Welcome to my little place online. As my first post I suppose you would like to know a little about me and why I am choosing to join the blogging world. So here we go...
Who is this lady?
My name is Katie. I have an Associates of Applied Arts degree, simply I have a well rounded college education which qualifies me to tell you I went to college for a few years and got a piece of paper to prove it. Occupationally I am a stay-at-home wife and mother. My husband, Devan, and I have been together for 5 years, married for 4 of those. We have two little boys Jude, 3 years old, and Piper, 1 year old.

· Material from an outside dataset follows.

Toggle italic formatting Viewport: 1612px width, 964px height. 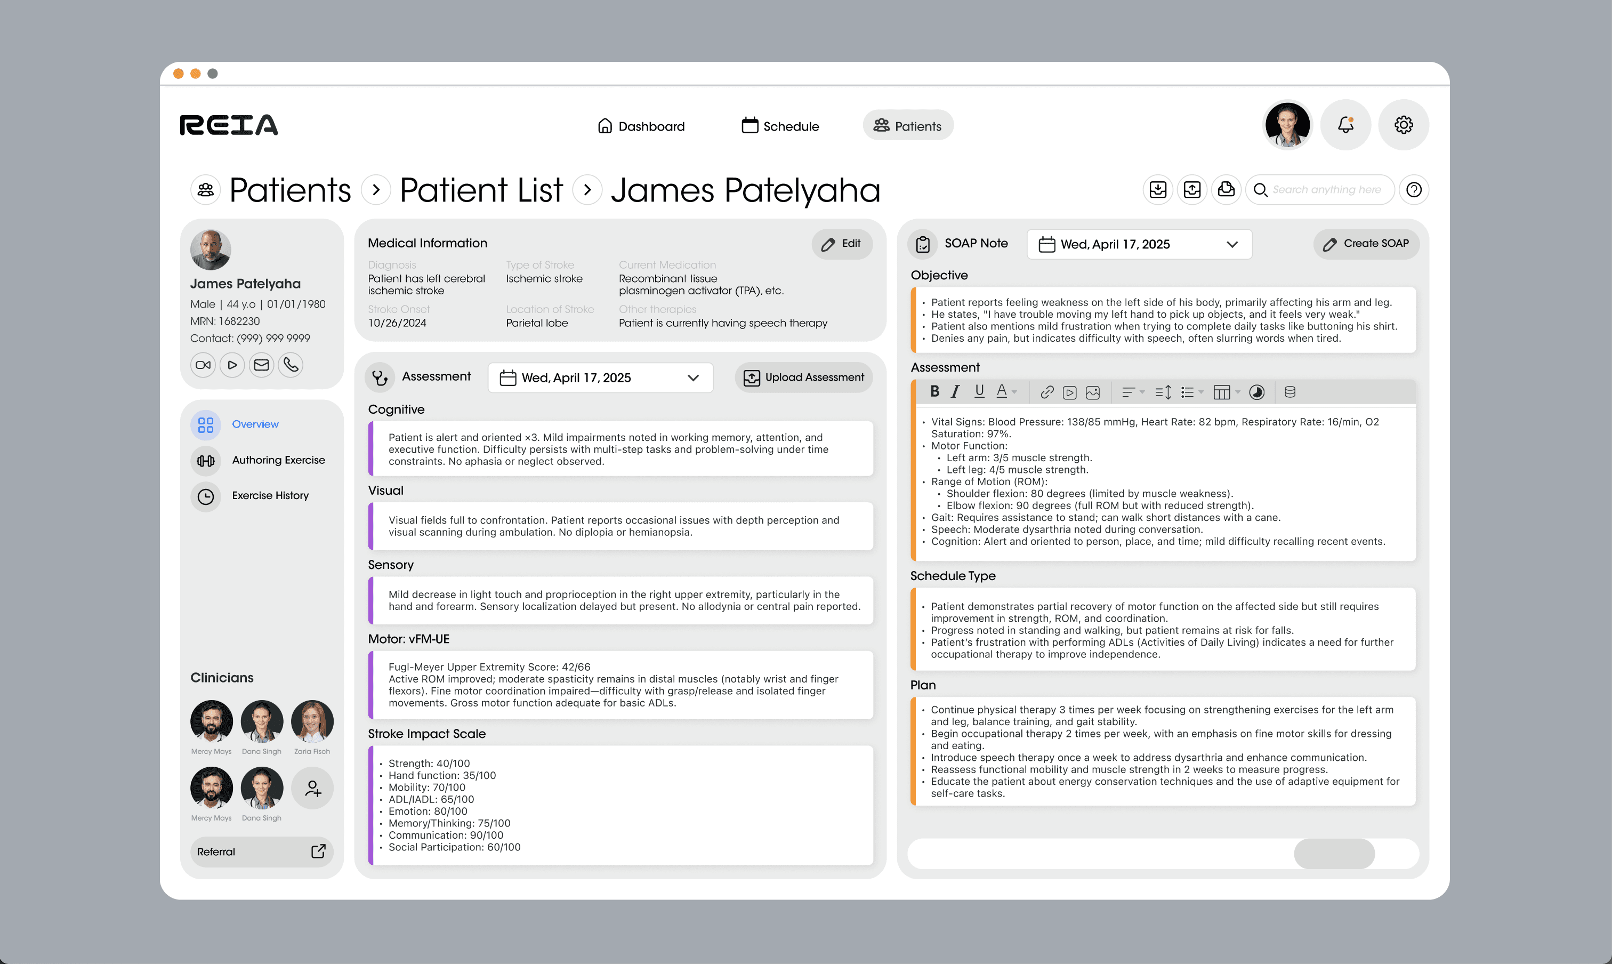coord(955,391)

I was raised as a Luthern/Catholic in a small town. God, Jesus, the Holy Spirit and the Bible were just things you talked about on Sunday, but never had a real hold in my life. After almost 20 years of life without knowing and understanding who Jesus really was, God said that it was time to start. I have been on that road, getting to know more of Him ever since. (You will hear God's story of grace in my life as time goes on.)
What is this Blog?
I am a regular woman with an ordinary life and an extraordinary God. You will hear a lot about both of these here. As a Christian woman I have found that there is a lot of "fluffy" reading and studies out there. Reality is, no one is Suzie Homemaker. My hair isn't perfect, my house gets covered in toys and I am far from the perfect wife. But God is always good and very gracious with me. So I invite you to read about my journey of what scripture says and how God uses it. And just maybe you'll grow a little with me too.

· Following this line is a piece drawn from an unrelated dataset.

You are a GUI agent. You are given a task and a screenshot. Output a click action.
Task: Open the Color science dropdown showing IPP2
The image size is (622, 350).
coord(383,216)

What I believe...(In short)
The charge is love. I am supposed to love those in my life and choose to love them too. I can have great and correct answers to questions. I can know a lot of things bible-related or not, but if there is no love they are worthless. I will be prideful and arrogant. I am to lovingly speak truth. Love isn't always sweet and emotionally satisfying. We need the love of God to get through life. We need to love one another to reflect God to one another.

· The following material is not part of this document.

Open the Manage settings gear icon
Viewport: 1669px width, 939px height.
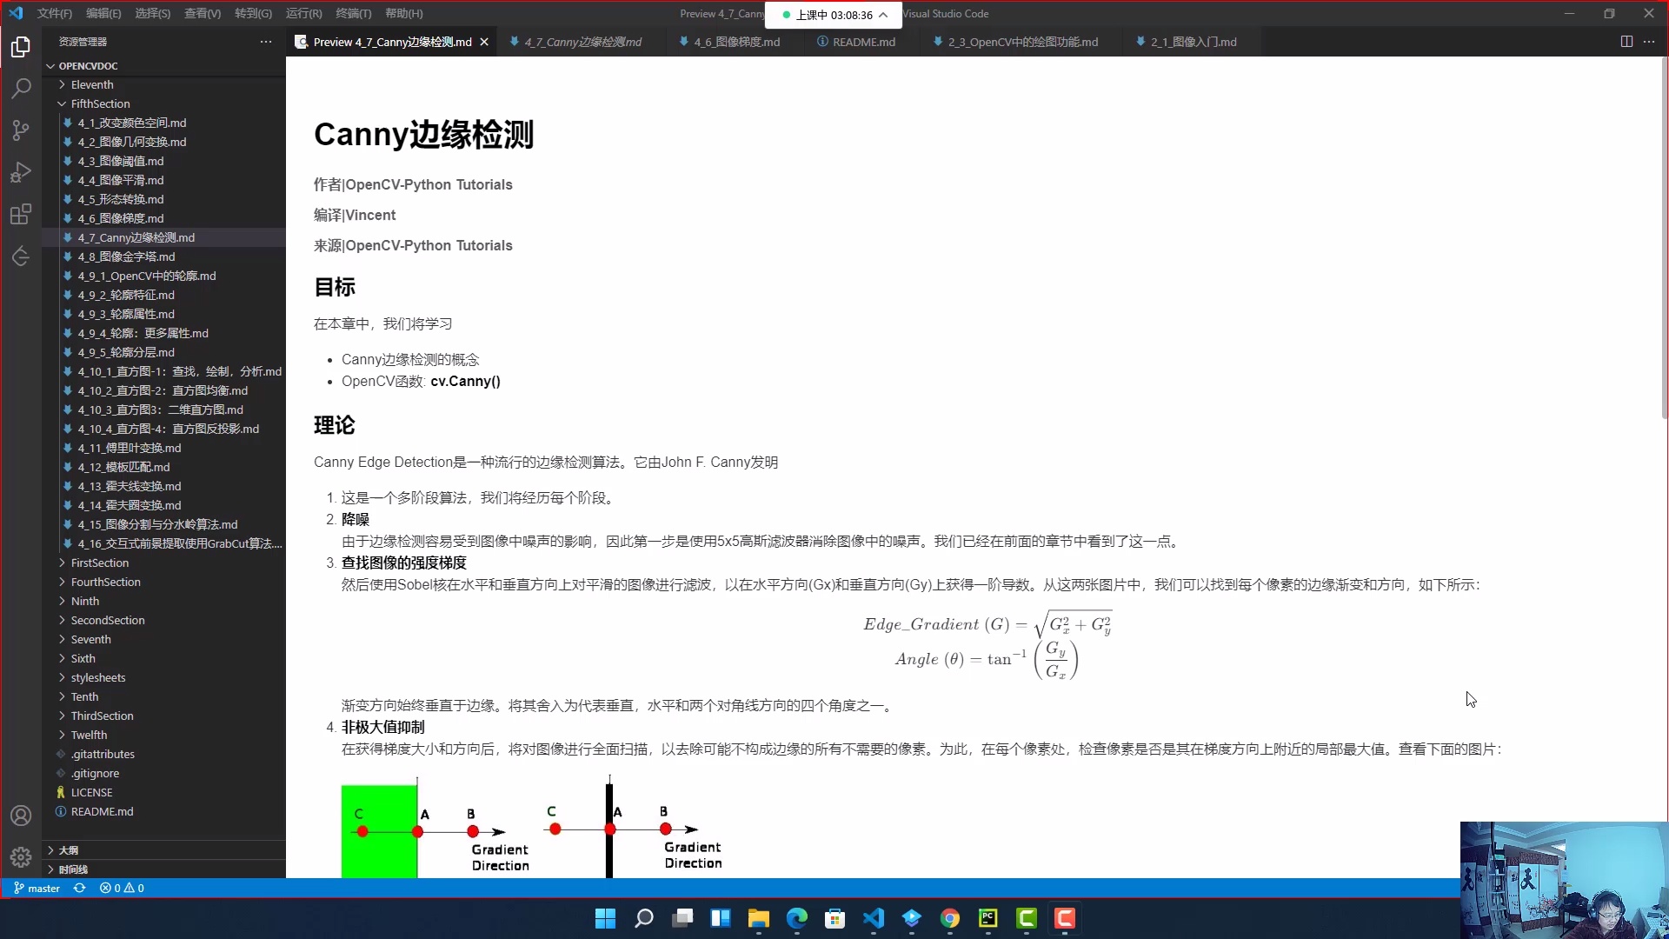(x=21, y=856)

The Bible is ALWAYS true. God is ALWAYS good. Following Jesus is ALWAYS the best way to go, even when it is not the easiest. Life really happens and God really exists. Without Him, we have NOTHING. Everything is a gift from Him. Everything meaning the air we breathe, the bed we sleep in, the friends we have and ,yes, even the trials we face.
I am NOT perfect. I won't claim to be. I fail at life and God knows that but loves me anyway. I have a perfect God who allows me to be in His presence because of His perfect son Jesus. (We will talk about Jesus in more detail in the days to come)
So welcome to my journey.
"The aim of our charge is love that issues from a pure heart and a good conscience and a sincere faith."